Saved entries
----------------
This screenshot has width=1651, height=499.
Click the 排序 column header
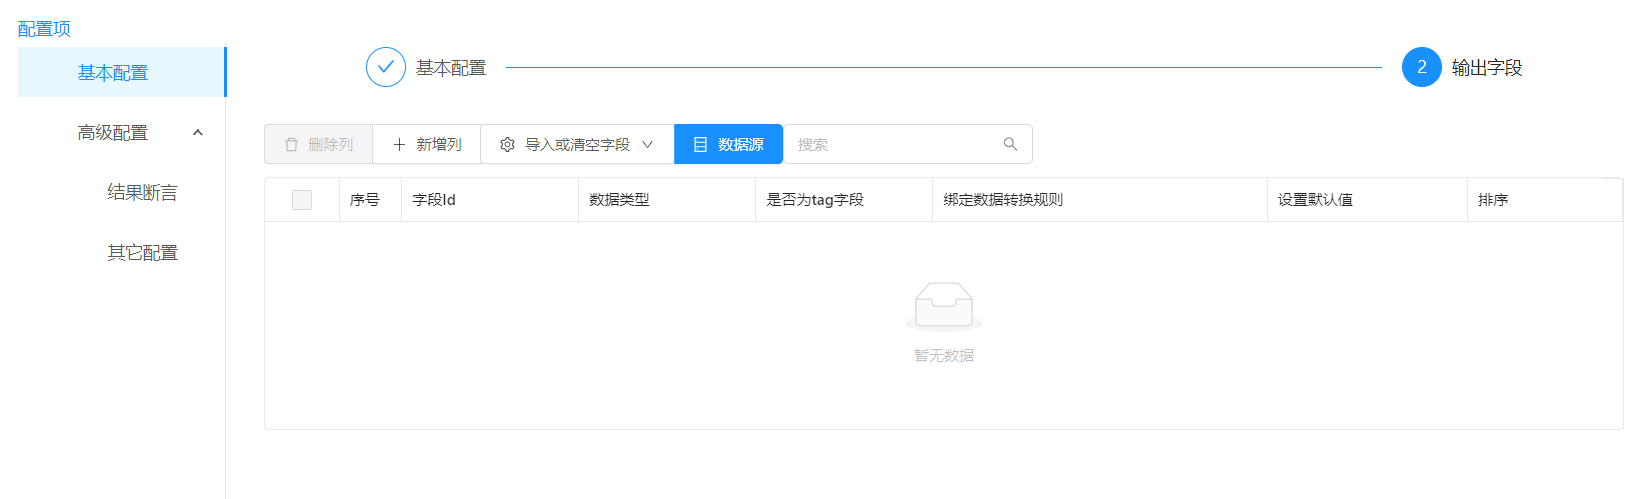(1493, 200)
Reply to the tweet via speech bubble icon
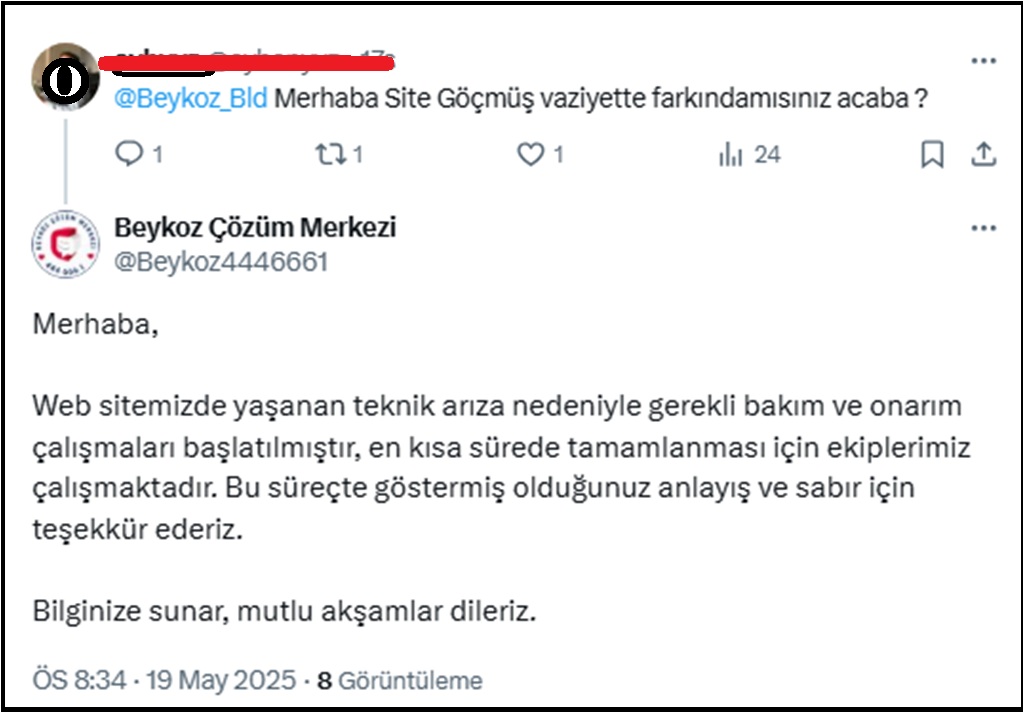1023x713 pixels. point(129,154)
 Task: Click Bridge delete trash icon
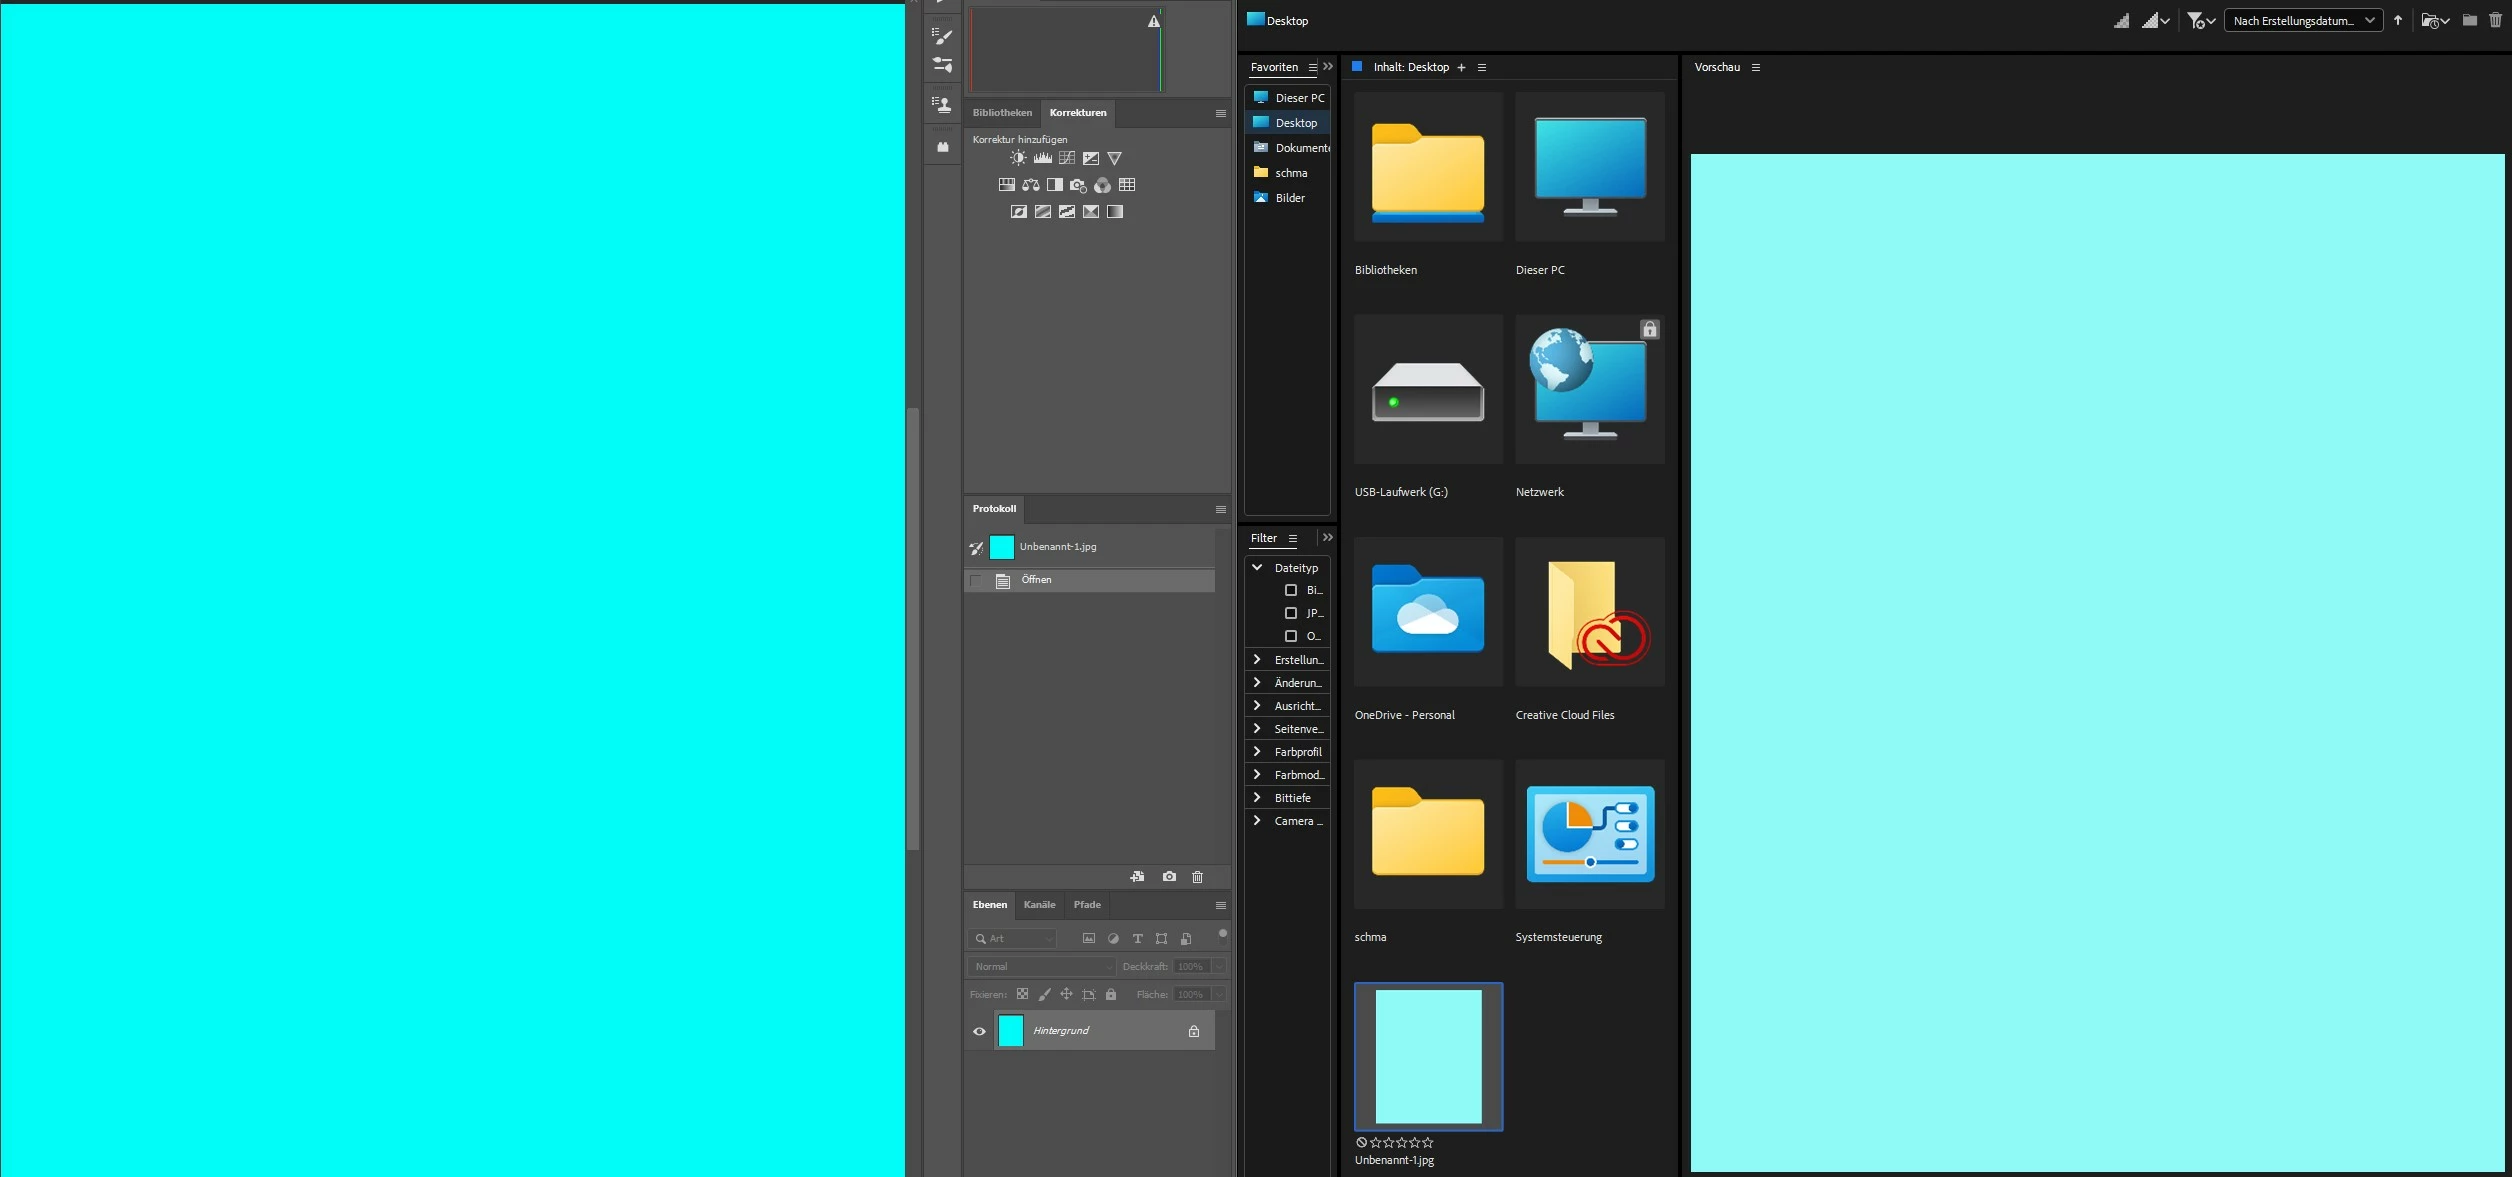[2495, 20]
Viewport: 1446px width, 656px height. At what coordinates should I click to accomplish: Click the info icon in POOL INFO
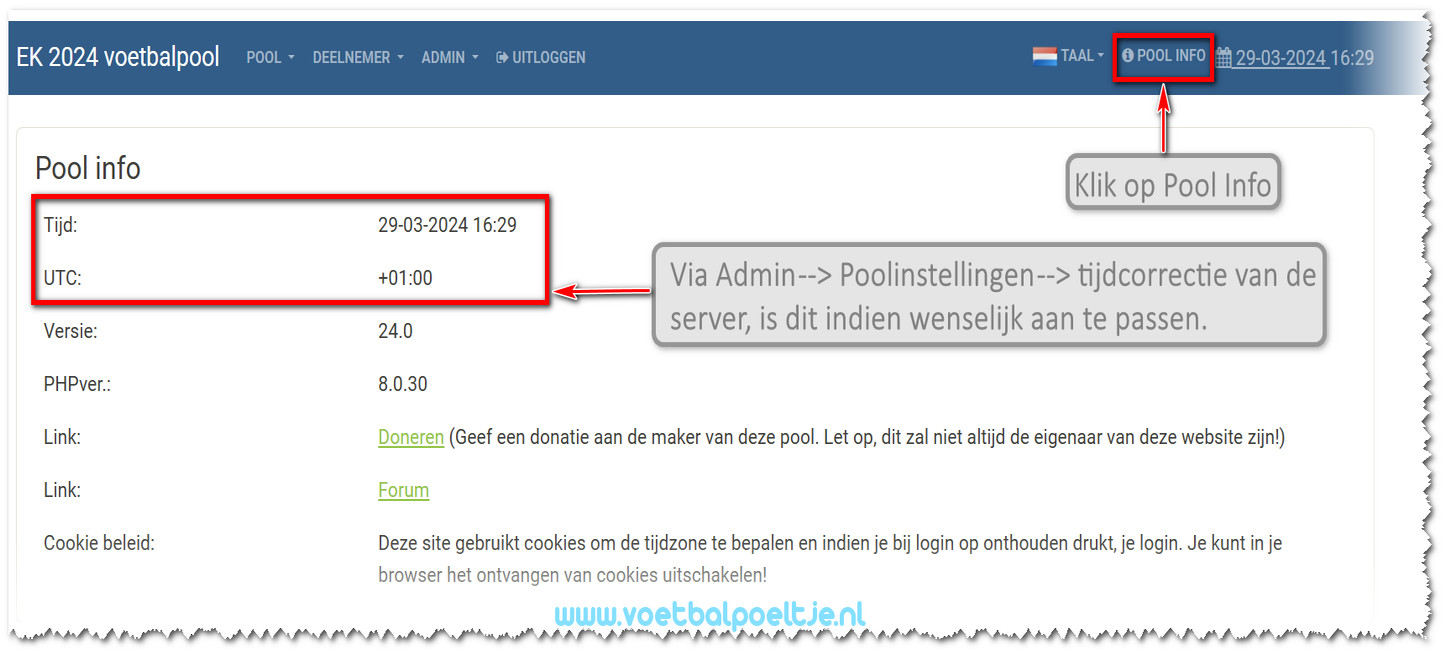tap(1128, 56)
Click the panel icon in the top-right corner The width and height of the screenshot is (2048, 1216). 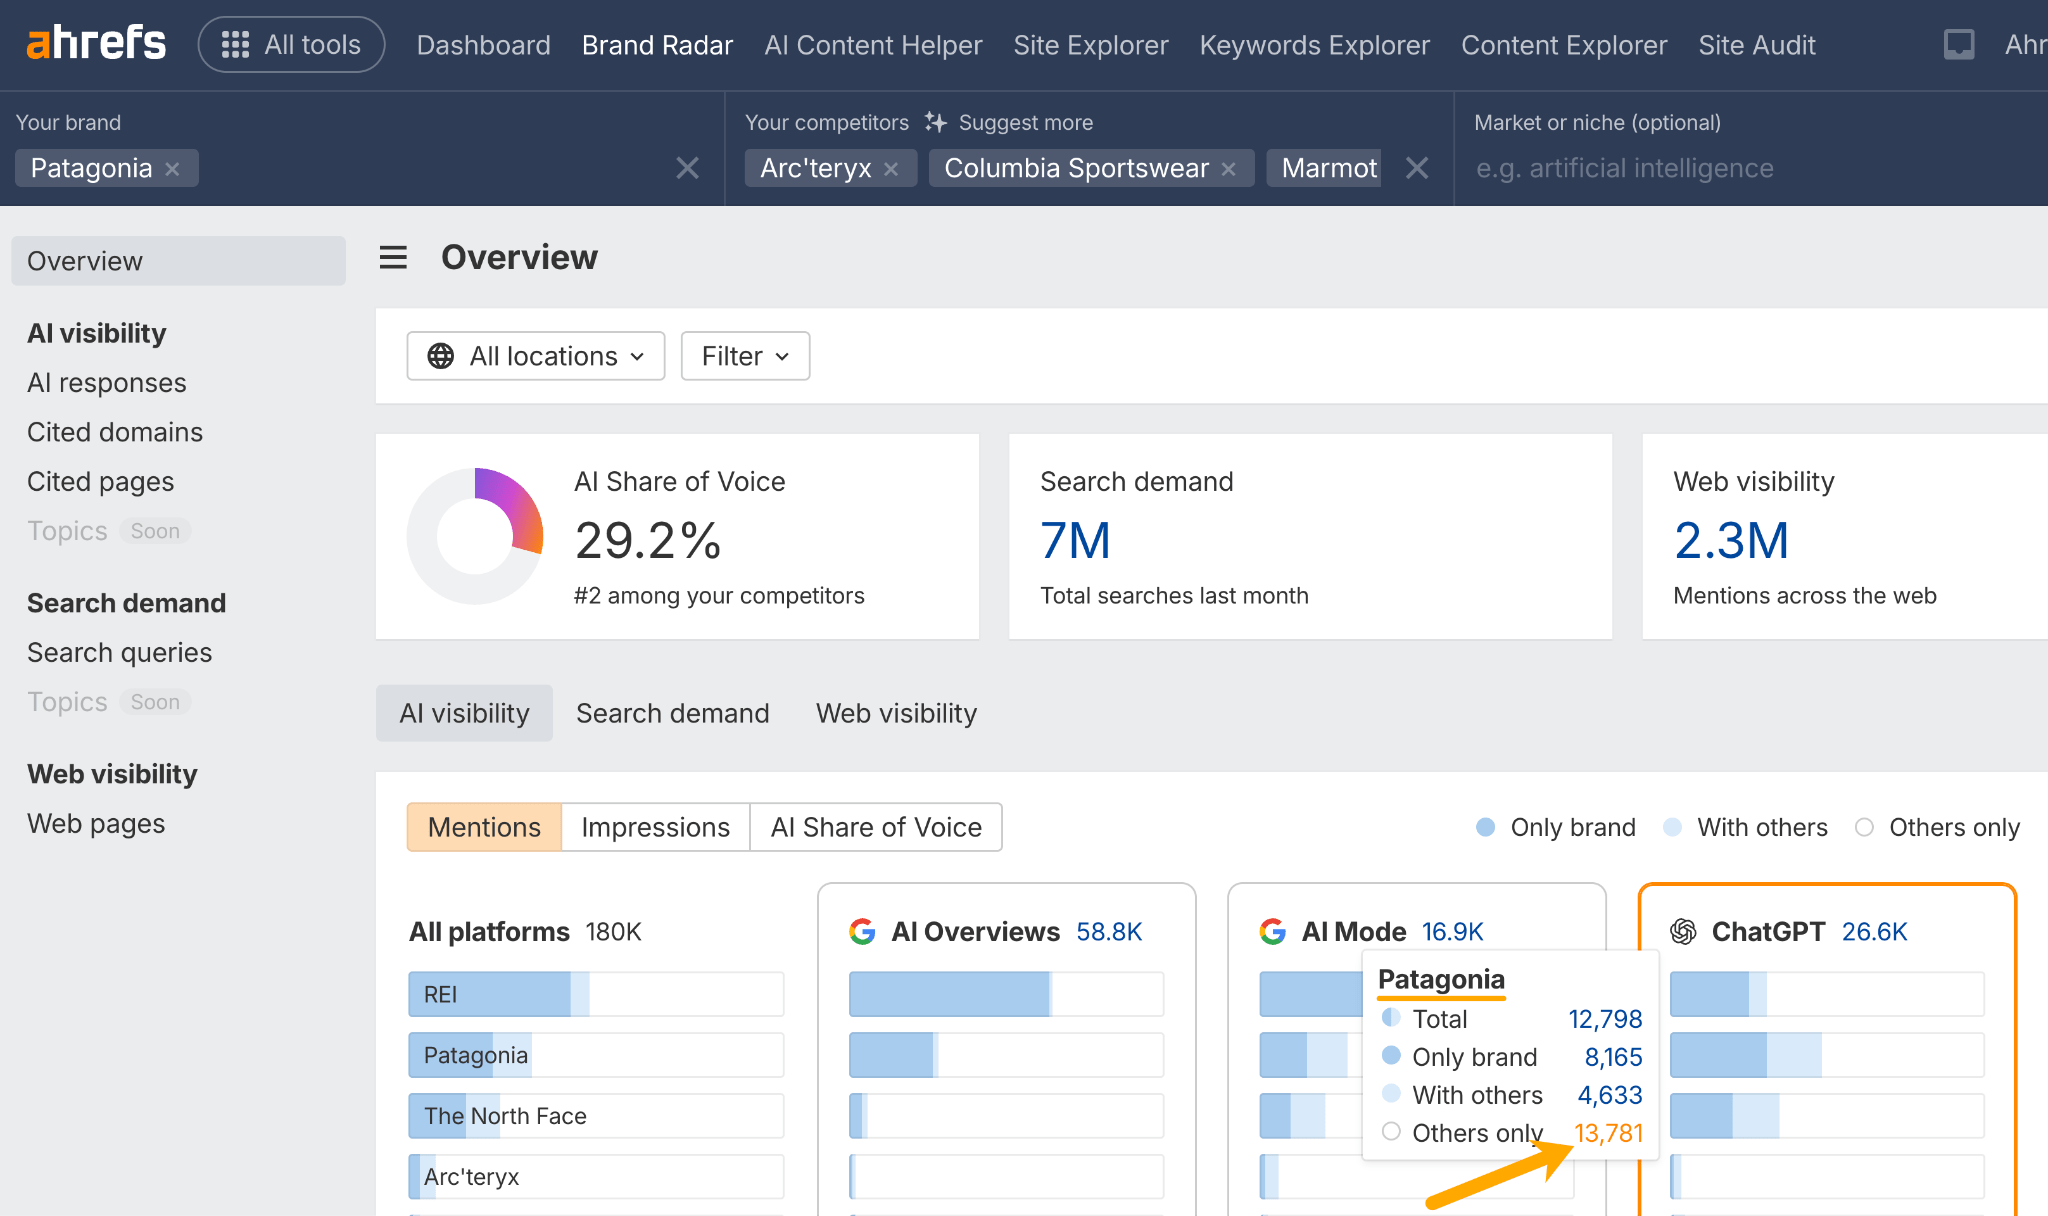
----------------
[Problem]:
Return the lines above word for word, omitting the pictures.

[Reply]:
This screenshot has width=1651, height=499.
Click the 排序 column header
(1493, 200)
Reply to the tweet via speech bubble icon
1023x713 pixels. point(129,154)
 Task: Click Bridge delete trash icon
[2495, 20]
Viewport: 1446px width, 656px height. At what coordinates should I click to accomplish: Click the info icon in POOL INFO
tap(1128, 56)
Click the panel icon in the top-right corner The width and height of the screenshot is (2048, 1216). 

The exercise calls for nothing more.